Trecho
Rafael Pio – Engenheiro agrônomo, doutor e professor adjunto – Universidade Federal de Lavras (UFLA) – rafaelpio@dag.ufla.br
A escolha do local de plantio é tarefa das mais criteriosas, pois dela depende diretamente o sucesso da exploração econômica. Sob o ponto de vista fitotécnico, é recomendável a escolha de áreas que tenham disponibilidade de água.
O uso da irrigação, associado a outras práticas culturais, como a poda de frutificação em épocas distintas, manejo nutricional e emprego de fitoreguladores, permitem a obtenção de frutos fora da época tradicional de colheita, o que pode possibilitar um maior retorno econômico do empreendimento.
Ainda que não se pretenda fazer uso da irrigação, o bom suprimento de água na propriedade torna-se necessário, principalmente quanto ao manejo fitossanitário do figueiral, da mesma maneira que a boa drenagem do solo na profundidade superior a um metro, a textura areno-argilosa e a ausência de nematoides, fatores esses primordiais na escolha do local de cultivo. Também devem ser evitados locais com riscos de geadas frequentes.
A necessidade da instalação de quebra-vento também deve ser avaliada. Ventos fortes podem ocasionar ferimentos nas folhas das figueiras, os quais podem facilitar a incidência de patógenos, além de favorecer a queda prematura de frutos.
Sob o ponto de vista fisiológico, a presença de ventos representa um gasto energético para a planta, pois diminui a fotossíntese e aumenta a transpiração celular. Assim, o plantio de quebra-ventos deve ocorrer concomitante ao plantio das figueiras.
Peculiaridades
Quando se considera o aspecto socioeconômico da exploração das figueiras, alguns aspectos devem ser considerados. O primeiro diz respeito à necessidade de mão de obra especializada. No último levantamento realizado no Estado de São Paulo sobre a estratificação das propriedades que cultivam figo, foi constatado que existe a necessidade, em média, de cinco a sete pessoas para conduzir satisfatoriamente 4.000 plantas (média de 2,21 ha), o que é feito predominantemente pelo sistema familiar ou de parceria/meeiro, no qual, preferencialmente, a família do proprietário ou do meeiro habita a propriedade.

Instrução
Transcreva do texto sobre o cultivo de figueiras tudo o que vai desde "Rafael Pio –" até "econômico do empreendimento.", sem alterar nada.

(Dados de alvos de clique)
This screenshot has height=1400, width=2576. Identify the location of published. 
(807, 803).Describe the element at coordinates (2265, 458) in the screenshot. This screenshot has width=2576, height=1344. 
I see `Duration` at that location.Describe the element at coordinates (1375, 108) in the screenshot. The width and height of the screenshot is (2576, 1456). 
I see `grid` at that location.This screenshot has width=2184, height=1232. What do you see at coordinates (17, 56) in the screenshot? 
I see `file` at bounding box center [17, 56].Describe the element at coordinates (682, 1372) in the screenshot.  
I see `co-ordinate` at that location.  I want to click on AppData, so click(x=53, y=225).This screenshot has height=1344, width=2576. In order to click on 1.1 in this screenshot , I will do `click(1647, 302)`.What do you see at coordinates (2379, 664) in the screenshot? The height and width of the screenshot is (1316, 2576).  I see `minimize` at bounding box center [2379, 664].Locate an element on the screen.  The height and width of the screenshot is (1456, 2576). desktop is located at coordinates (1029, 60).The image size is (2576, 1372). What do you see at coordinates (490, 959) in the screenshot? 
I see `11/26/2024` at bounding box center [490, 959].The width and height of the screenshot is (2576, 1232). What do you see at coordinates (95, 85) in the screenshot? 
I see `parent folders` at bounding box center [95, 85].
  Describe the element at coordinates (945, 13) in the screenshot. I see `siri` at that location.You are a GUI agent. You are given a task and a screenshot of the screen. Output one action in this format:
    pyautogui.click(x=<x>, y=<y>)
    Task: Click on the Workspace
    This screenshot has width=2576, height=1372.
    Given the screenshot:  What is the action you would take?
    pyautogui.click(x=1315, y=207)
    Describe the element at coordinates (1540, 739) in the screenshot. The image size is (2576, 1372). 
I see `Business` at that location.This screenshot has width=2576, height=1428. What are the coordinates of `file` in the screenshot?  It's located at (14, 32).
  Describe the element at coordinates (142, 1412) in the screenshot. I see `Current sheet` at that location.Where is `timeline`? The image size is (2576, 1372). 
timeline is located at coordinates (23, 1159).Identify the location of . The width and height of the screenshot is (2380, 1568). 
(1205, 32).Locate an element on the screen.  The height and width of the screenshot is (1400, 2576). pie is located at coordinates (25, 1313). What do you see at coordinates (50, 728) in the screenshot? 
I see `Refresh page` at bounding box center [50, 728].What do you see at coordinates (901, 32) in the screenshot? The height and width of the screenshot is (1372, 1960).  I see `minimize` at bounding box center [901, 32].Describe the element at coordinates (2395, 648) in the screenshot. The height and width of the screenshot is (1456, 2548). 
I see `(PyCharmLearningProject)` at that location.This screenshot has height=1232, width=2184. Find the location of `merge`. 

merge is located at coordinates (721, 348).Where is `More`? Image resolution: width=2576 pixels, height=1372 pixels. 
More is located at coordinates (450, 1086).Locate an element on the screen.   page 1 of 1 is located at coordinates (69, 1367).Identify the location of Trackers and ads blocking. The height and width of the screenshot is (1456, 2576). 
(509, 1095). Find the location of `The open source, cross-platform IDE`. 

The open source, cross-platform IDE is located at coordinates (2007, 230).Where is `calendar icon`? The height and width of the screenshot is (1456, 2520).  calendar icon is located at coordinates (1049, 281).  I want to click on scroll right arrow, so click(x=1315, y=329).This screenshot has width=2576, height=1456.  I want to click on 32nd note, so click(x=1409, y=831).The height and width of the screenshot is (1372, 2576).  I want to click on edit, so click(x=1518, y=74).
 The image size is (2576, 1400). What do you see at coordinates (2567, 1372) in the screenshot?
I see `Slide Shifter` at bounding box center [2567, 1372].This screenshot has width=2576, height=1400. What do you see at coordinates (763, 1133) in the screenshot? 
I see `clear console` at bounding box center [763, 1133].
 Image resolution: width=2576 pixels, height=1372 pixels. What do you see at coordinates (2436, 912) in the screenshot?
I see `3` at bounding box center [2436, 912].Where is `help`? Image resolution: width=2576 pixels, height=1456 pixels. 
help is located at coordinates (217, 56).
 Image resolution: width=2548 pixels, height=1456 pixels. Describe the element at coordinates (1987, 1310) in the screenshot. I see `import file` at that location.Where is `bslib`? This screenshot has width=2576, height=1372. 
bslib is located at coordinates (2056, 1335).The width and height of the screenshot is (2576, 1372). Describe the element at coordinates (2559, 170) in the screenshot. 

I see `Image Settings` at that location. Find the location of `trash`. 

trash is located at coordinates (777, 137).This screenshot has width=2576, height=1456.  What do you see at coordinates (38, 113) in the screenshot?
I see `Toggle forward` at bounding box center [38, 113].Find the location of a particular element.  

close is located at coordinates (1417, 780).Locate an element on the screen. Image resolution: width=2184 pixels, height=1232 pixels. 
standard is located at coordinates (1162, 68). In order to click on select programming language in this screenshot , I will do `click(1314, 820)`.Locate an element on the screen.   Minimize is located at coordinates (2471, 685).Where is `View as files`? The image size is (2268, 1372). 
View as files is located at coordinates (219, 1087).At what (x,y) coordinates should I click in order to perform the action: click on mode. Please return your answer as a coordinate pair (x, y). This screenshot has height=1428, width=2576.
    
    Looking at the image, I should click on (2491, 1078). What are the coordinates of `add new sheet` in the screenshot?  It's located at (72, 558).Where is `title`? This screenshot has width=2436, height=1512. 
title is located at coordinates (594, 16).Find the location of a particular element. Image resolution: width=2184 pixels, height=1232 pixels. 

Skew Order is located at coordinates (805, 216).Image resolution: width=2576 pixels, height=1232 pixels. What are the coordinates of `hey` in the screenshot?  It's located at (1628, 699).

Resposta
Rafael Pio – Engenheiro agrônomo, doutor e professor adjunto – Universidade Federal de Lavras (UFLA) – rafaelpio@dag.ufla.br
A escolha do local de plantio é tarefa das mais criteriosas, pois dela depende diretamente o sucesso da exploração econômica. Sob o ponto de vista fitotécnico, é recomendável a escolha de áreas que tenham disponibilidade de água.
O uso da irrigação, associado a outras práticas culturais, como a poda de frutificação em épocas distintas, manejo nutricional e emprego de fitoreguladores, permitem a obtenção de frutos fora da época tradicional de colheita, o que pode possibilitar um maior retorno econômico do empreendimento.